2 cloves of garlic pressed or minced

1 tbsp of salt reduced tamari or soy sauce ( I am using Cocomino which is non-soy coconut Amino sauce)

1/4 tsp chilli flakes

2 tbsp sesame oil

Before you start prepping the vegetables start cooking the quinoa. If you have a rice cooker like me add the quinoa into the cooker with 4 cups of water.

How to Make

In a large skillet or frying pan on medium heat add 1 tbsp oil to the pan with the onion and carrots and stir continuously until the onions are translucent and the carrots have softened.

Add the remaining veggies into the pan and stir occasionally so the vegetables have a chance to turn to a golden brown.
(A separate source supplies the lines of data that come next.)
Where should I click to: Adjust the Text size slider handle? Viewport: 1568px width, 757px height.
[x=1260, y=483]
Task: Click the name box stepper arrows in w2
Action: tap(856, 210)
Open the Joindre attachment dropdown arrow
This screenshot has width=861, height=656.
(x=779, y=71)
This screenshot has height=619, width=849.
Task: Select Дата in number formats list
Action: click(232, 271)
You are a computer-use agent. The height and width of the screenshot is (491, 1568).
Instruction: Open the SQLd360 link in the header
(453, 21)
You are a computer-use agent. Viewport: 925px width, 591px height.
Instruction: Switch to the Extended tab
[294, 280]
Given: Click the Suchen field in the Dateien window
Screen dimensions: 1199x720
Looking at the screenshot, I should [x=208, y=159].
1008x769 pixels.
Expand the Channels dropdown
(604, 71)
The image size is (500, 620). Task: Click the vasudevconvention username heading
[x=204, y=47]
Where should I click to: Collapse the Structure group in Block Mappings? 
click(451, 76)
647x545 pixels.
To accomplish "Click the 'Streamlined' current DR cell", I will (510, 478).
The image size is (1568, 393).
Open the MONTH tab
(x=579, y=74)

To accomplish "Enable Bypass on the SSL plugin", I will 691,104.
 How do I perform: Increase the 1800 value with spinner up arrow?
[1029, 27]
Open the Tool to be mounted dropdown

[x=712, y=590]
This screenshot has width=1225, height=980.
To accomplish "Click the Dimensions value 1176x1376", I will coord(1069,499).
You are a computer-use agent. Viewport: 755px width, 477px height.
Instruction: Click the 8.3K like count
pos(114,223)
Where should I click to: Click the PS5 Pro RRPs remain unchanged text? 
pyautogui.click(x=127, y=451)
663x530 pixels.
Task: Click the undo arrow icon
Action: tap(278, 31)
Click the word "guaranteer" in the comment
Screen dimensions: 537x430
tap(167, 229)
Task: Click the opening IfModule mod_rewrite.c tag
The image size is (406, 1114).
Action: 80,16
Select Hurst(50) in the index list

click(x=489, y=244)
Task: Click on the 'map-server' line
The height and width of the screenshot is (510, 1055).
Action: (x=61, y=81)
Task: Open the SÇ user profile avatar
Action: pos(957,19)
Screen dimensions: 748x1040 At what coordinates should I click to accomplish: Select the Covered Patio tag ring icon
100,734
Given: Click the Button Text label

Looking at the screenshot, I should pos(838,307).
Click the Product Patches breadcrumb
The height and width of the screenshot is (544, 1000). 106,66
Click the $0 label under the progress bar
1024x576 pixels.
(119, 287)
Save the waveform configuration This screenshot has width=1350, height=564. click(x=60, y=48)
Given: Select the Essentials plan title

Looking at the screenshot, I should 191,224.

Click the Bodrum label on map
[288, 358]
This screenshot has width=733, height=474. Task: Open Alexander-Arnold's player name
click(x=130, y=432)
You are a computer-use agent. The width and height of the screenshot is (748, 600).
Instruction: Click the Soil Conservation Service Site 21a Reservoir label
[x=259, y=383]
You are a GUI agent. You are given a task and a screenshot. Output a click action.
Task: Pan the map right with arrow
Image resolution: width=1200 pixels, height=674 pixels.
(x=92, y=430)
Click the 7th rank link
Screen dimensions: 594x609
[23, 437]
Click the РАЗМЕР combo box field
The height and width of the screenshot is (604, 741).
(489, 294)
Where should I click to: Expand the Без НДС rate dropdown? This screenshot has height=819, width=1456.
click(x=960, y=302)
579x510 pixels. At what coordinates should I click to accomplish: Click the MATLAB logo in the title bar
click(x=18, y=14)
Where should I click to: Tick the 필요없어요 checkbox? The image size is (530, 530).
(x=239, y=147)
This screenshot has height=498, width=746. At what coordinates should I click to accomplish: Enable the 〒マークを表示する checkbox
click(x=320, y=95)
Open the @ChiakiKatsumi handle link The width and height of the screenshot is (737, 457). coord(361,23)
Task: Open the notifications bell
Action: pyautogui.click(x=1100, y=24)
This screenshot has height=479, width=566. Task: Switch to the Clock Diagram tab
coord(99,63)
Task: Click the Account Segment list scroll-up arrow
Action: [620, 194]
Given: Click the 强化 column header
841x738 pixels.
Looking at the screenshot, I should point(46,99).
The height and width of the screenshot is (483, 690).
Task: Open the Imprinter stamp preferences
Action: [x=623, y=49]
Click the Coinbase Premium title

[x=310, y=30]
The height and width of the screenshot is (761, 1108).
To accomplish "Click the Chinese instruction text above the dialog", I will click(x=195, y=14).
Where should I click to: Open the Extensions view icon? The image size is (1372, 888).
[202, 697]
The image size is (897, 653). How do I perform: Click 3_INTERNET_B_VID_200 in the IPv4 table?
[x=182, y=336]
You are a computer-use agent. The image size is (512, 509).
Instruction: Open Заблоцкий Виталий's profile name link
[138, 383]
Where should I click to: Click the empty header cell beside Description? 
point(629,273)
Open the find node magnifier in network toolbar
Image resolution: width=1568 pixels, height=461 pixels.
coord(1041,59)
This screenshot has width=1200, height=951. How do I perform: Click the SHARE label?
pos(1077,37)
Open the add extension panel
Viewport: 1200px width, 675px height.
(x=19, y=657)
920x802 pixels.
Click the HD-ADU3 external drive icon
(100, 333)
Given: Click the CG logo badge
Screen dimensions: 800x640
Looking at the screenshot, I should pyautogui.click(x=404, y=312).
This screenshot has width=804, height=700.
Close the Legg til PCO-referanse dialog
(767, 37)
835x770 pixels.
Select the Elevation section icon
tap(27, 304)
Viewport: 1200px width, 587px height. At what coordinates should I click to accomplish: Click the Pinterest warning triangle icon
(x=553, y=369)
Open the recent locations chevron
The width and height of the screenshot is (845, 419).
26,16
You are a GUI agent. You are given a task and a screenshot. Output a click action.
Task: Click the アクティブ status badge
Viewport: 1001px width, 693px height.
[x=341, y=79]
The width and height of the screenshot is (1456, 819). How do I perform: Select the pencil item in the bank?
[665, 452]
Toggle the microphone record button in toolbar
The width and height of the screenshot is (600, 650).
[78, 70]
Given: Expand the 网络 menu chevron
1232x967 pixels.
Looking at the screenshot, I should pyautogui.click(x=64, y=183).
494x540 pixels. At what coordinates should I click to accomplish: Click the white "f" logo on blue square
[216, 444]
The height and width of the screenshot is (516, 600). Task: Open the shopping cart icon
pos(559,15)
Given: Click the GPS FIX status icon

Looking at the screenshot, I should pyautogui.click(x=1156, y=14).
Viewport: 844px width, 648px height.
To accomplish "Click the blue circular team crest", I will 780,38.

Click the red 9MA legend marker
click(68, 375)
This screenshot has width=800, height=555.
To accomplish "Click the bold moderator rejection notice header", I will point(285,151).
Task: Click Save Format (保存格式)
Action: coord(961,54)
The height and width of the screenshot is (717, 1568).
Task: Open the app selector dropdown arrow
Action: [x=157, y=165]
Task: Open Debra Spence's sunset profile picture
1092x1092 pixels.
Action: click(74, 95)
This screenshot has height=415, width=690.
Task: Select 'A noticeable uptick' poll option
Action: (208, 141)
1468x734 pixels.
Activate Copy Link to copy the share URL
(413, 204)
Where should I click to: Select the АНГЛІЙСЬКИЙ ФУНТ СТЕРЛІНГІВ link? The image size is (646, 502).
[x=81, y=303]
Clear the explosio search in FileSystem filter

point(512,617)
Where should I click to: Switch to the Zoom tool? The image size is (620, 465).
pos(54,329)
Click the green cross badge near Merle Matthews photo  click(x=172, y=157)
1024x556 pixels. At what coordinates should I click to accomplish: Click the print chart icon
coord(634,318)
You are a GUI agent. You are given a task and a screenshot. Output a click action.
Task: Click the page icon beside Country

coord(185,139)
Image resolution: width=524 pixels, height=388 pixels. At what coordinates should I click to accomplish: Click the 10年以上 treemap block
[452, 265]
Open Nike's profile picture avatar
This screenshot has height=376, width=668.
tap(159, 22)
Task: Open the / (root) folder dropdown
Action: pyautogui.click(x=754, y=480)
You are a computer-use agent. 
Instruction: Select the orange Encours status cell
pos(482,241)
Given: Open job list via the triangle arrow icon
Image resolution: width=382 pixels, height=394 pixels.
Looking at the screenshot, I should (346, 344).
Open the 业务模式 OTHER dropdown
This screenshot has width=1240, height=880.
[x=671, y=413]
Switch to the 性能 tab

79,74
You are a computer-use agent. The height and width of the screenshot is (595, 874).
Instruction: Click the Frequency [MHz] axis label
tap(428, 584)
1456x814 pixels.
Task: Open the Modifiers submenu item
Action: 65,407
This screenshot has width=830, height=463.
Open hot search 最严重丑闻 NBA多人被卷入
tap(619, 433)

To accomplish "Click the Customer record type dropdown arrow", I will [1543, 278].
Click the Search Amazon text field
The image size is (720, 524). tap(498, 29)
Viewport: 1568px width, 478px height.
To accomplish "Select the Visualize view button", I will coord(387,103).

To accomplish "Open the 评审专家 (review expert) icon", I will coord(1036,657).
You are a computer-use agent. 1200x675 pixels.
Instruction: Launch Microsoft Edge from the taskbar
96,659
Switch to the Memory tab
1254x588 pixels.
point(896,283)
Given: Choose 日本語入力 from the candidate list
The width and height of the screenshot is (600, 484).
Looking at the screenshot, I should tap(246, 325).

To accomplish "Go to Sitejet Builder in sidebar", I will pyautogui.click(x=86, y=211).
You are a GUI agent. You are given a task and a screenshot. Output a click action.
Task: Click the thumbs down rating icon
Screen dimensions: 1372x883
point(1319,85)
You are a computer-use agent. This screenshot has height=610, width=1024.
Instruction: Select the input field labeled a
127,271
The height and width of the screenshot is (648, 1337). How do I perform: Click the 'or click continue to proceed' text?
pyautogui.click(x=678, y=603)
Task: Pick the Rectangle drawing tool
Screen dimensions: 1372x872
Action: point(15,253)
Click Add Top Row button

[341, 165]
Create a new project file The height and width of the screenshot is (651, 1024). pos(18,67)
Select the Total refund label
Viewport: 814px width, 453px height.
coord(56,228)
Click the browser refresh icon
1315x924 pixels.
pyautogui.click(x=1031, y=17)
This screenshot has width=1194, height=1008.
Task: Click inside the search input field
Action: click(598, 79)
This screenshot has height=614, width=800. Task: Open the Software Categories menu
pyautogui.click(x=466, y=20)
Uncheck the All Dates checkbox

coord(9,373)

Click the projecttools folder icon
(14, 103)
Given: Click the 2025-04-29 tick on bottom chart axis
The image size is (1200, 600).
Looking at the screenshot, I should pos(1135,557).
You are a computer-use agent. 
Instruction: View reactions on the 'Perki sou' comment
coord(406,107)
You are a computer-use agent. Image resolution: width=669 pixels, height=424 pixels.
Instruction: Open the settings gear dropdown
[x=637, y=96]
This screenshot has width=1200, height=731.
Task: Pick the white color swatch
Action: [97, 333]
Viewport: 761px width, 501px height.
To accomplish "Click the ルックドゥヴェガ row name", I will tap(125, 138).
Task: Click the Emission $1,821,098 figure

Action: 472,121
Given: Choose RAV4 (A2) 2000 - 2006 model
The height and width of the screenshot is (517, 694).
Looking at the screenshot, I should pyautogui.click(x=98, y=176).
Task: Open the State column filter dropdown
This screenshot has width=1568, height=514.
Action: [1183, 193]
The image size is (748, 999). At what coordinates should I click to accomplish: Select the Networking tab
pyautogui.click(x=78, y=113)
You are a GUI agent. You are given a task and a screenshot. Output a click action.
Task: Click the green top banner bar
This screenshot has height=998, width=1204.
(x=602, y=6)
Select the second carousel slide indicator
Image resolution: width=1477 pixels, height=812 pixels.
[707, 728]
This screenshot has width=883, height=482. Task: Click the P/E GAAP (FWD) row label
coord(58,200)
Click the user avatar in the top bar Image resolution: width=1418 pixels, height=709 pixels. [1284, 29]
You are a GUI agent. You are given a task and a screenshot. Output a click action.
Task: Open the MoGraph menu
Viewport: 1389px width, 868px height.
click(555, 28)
Transfer the mixed vegetables to a bowl and set aside. Return the pan to the heat with the rest of the oil, add the garlic, ginger, chilli stir continuously until fragrant for about 30 seconds. add the quinoa and mix well together. Cook, stirring occasionally until the quinoa is hot and turns golden brown for about 3-5 minutes.

Add greens and shallots and stir to combine. Add the mixed vegetables to the pan and with the tamari and mix until well combined if you love the soy taste add an extra couple of tsp.

Any leftovers can be stored in an airtight container, refrigerated up to 3-4 days.